A new report by the International Labour Organisation (ILO) has disclosed that the wages of women and low-paid workers have been disproportionately affected by the COVID-19 crisis.
The report found out that monthly wages fell or grew more slowly in the first six months of 2020, as a result of the pandemic, in two-thirds of countries, and that the crisis is likely to inflict massive downward pressure on wages in the near future.
It explained that while average wages in one-third of the countries that provided data appeared to increase, was largely caused by substantial numbers of lower-paid workers losing their jobs and therefore skewing the average since they were no longer included in the data for wage-earners.
It said in countries where strong measures were taken to preserve employment, the effects of the crisis were felt primarily as falls in wages rather than massive job losses.

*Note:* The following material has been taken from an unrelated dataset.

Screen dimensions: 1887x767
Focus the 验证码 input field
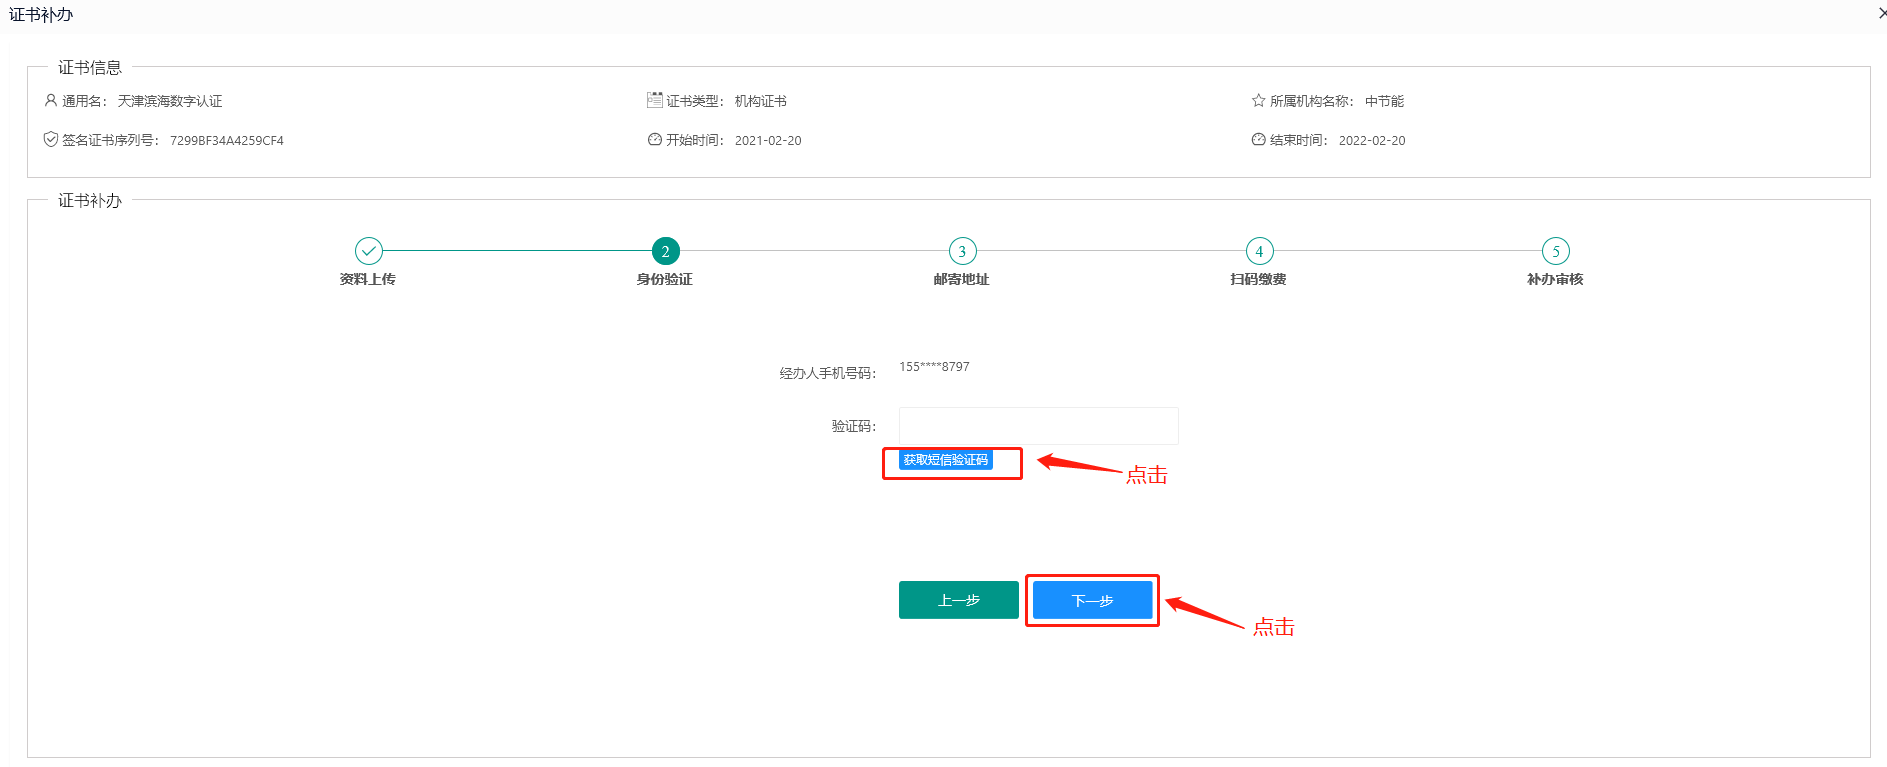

Specifically, the Global Wage Report 2020/21 which showed that not all workers have been equally affected by the crisis, maintained that the impact on women had been worse than on men.
The report estimated based on a sample of 28 European countries found that, without wage subsidies, women would have lost 8.1 per cent of their wages in the second quarter of 2020, compared to 5.4 per cent for men.
Director-General of ILO, Guy Ryder, said the growth in inequality created by the COVID-19 crisis threatened a legacy of poverty and social and economic instability that would be devastating.

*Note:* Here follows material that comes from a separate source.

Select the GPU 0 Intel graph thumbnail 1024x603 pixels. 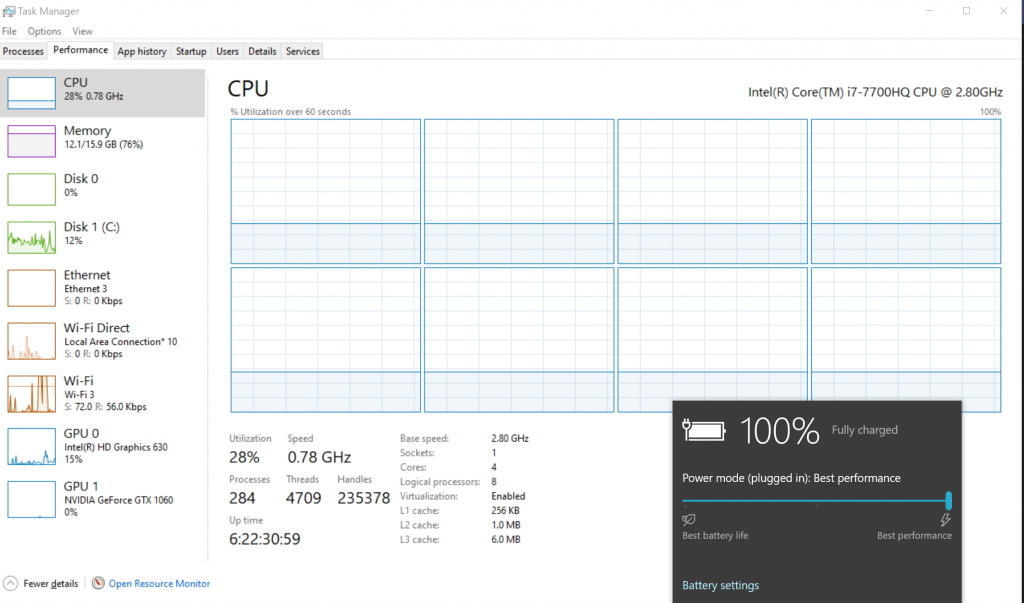tap(31, 447)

He harped on a human-centered recovery strategy, with adequate wage policies that would take into account the sustainability of jobs and enterprises.

He said the strategy must also address inequalities and the need to sustain demand.

According to Ryder, “If we are going to build a better future, we must also deal with some uncomfortable questions about why jobs with high social value, like carers and teachers, are very often linked to low pay.”
The report included an analysis of minimum wage systems, which played an important role in building a recovery that is sustainable and equitable. 
Before the onset of the COVID-19 pandemic, the report finds that, globally, 266 million people – 15 per cent of all wage earners worldwide – were earning less than the hourly minimum wage due to non-compliance or because they were legally excluded from such schemes. 
The report added that women were over-represented among workers earning the minimum wage or less.
One of the authors of the report, Rosalia Vazquez-Alvarez said: “Adequate minimum wages can protect workers against low pay and reduce inequality, but ensuring that minimum wage policies are effective requires a comprehensive and inclusive package of measures. 

“It means better compliance, extending coverage to more workers, and setting minimum wages at an adequate, up-to-date level that allows people to build a better life for themselves and their families. In developing and emerging countries, better compliance will require moving people away from informal work and into the formal sector”.